- [Exercise requirements] Repeat exactly the lines below from the line that contains "Image resolution: width=369" to the last line, inclusive, without the pictures.

- [Data to use]
▽

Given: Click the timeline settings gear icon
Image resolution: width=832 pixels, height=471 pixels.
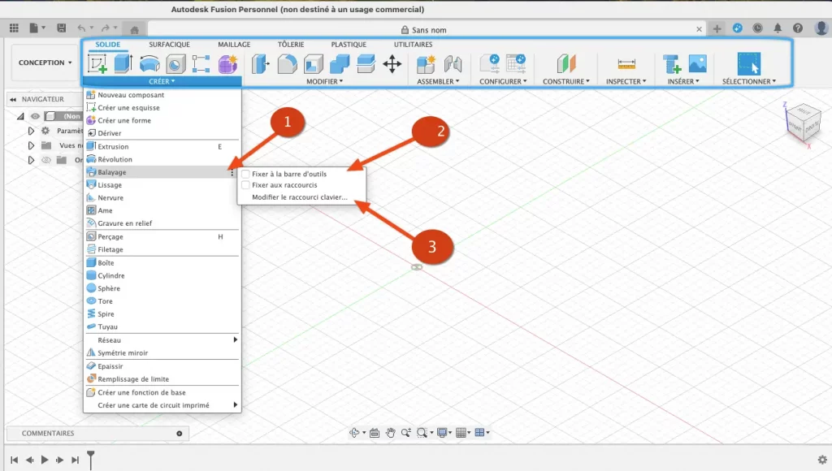Looking at the screenshot, I should (x=821, y=460).
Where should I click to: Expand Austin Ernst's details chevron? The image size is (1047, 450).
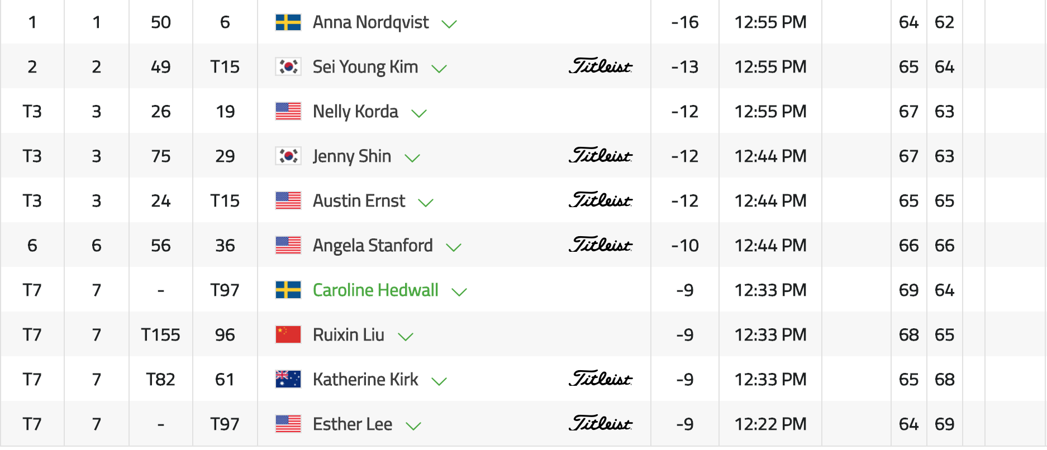pos(426,203)
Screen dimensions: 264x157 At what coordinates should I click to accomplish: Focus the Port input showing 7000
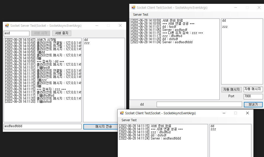coord(253,96)
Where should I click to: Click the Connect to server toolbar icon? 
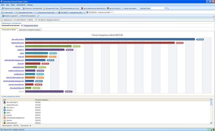pos(2,8)
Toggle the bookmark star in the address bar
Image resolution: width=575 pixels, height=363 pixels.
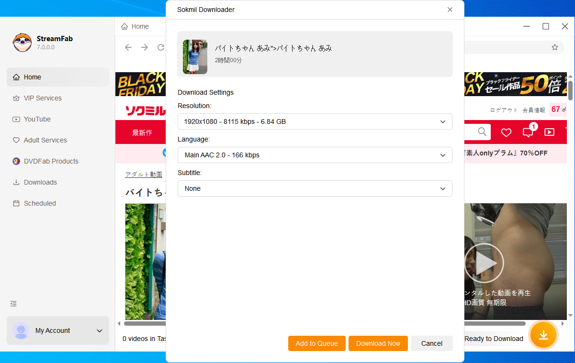555,47
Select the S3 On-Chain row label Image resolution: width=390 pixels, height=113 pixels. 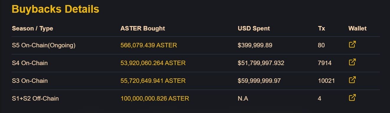pyautogui.click(x=30, y=81)
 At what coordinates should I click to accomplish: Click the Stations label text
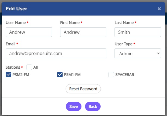click(13, 67)
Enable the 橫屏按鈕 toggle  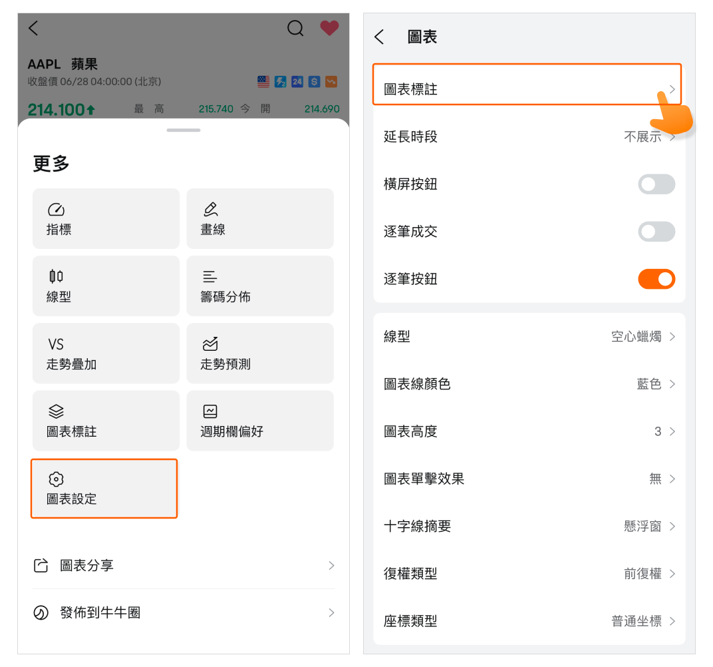click(x=656, y=184)
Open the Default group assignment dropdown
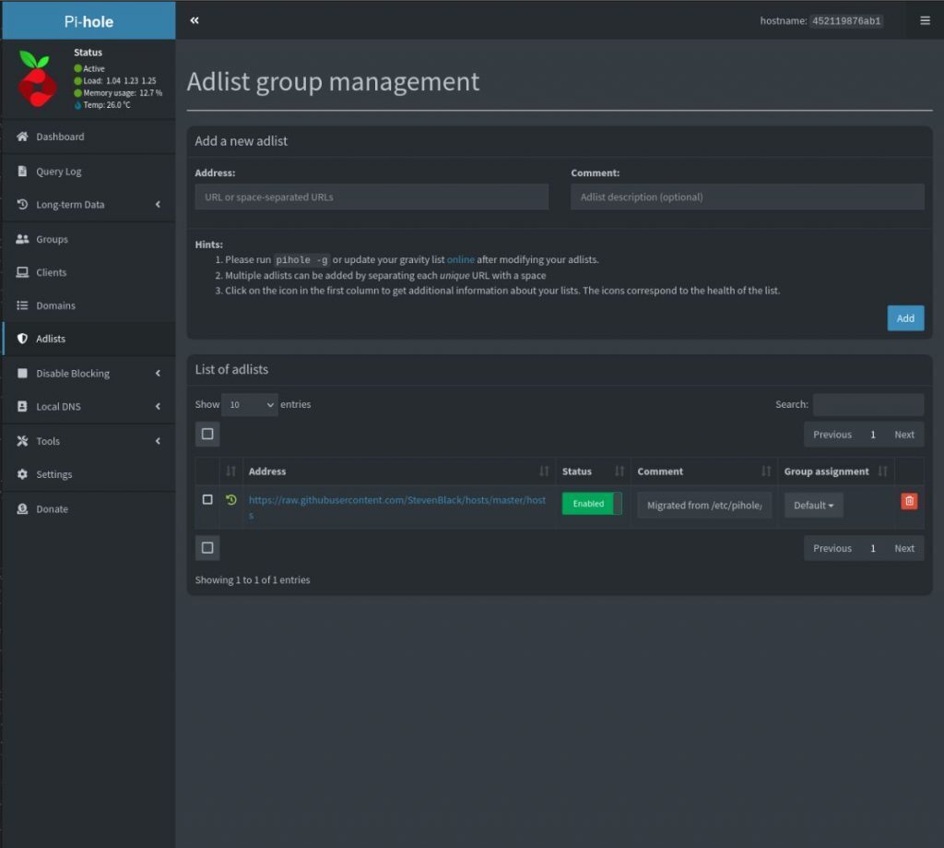 pos(813,505)
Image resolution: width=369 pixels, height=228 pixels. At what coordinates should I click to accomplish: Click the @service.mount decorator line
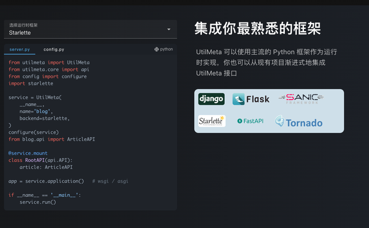point(28,153)
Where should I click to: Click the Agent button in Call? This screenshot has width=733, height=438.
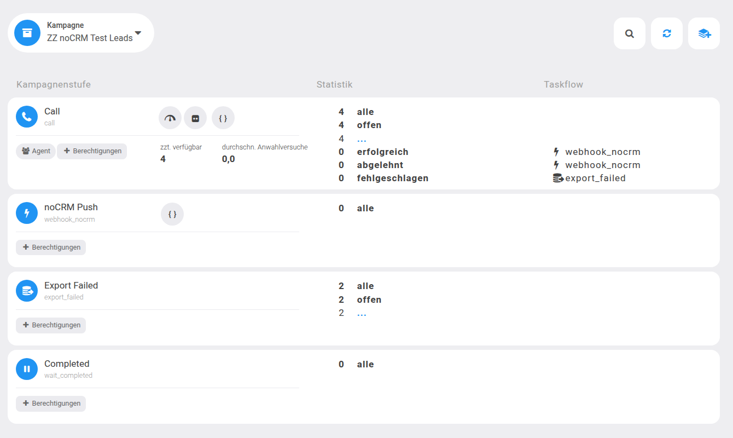pyautogui.click(x=36, y=151)
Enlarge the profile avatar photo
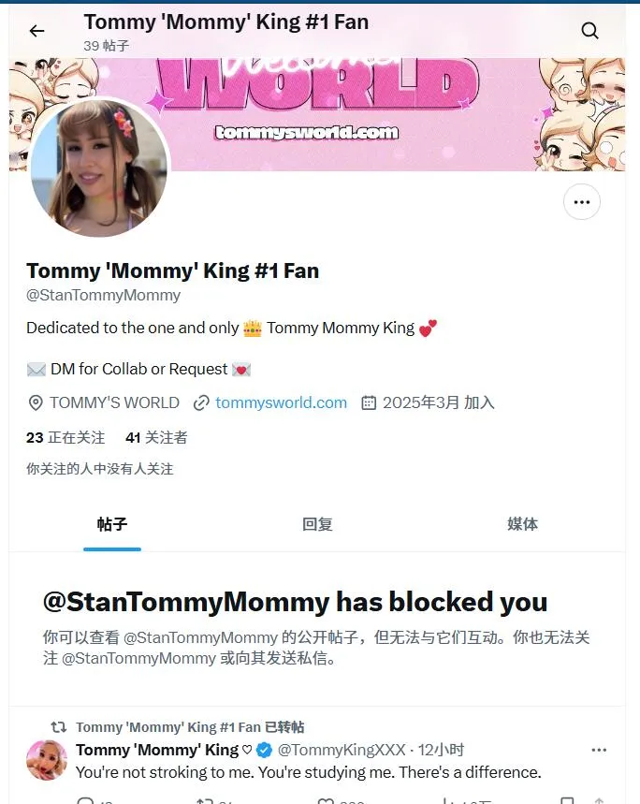Screen dimensions: 640x804 coord(99,168)
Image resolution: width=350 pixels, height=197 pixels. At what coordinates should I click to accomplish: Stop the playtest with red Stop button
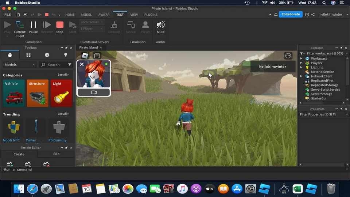pos(60,25)
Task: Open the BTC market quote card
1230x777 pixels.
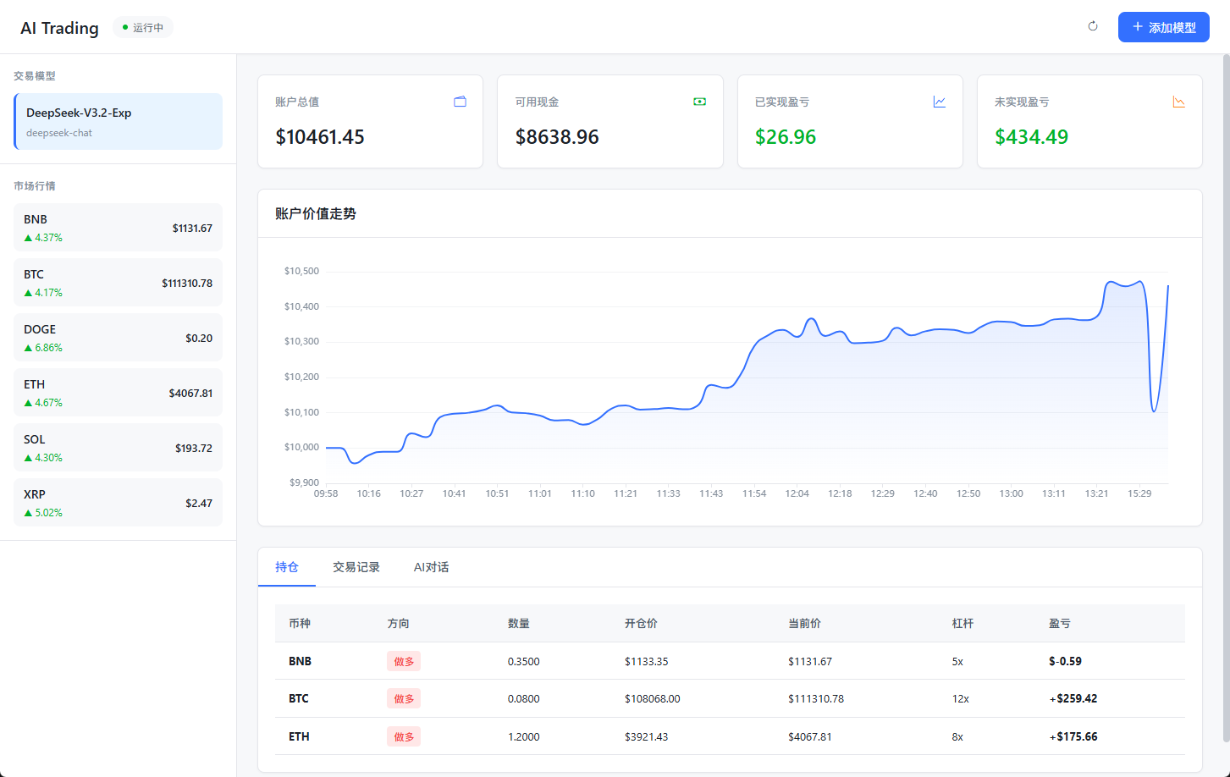Action: click(119, 283)
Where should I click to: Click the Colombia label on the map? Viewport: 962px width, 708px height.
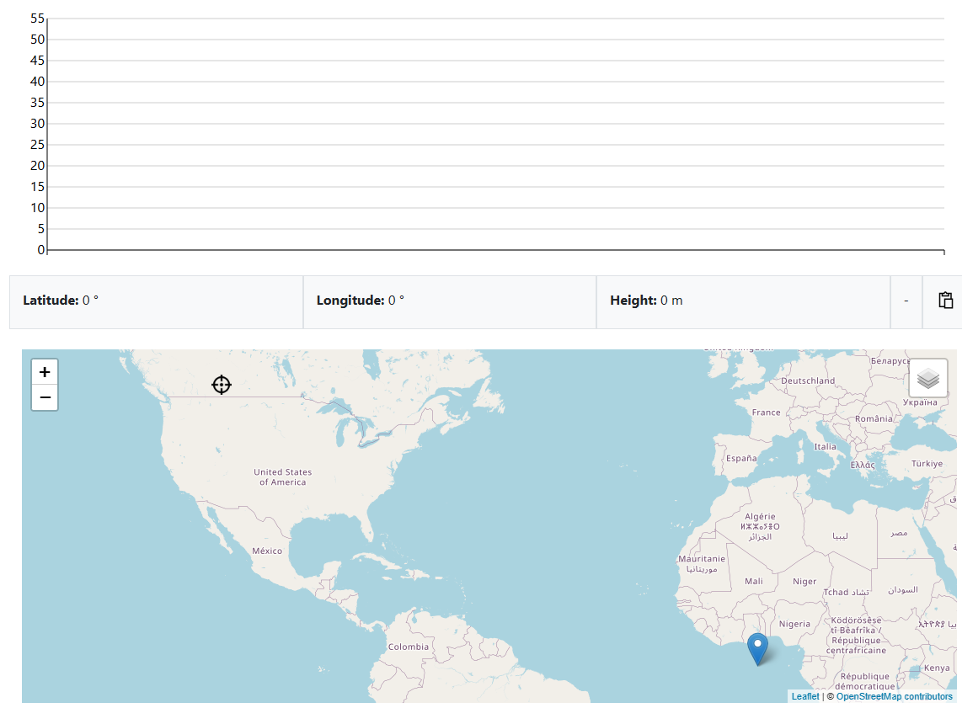click(408, 647)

△

- [Solution below]
Image resolution: width=369 pixels, height=228 pixels. At what coordinates should I click to accomplish: Click the @service.mount decorator line
point(28,153)
Where should I click to: Click the Agent button in Call? This screenshot has width=733, height=438.
pyautogui.click(x=36, y=151)
Enlarge the profile avatar photo
Screen dimensions: 640x804 coord(99,168)
Image resolution: width=350 pixels, height=197 pixels. At what coordinates should I click to accomplish: Stop the playtest with red Stop button
pos(60,25)
Task: Open the BTC market quote card
1230x777 pixels.
Action: click(119, 283)
Where should I click to: Click the Colombia label on the map? Viewport: 962px width, 708px height.
click(408, 647)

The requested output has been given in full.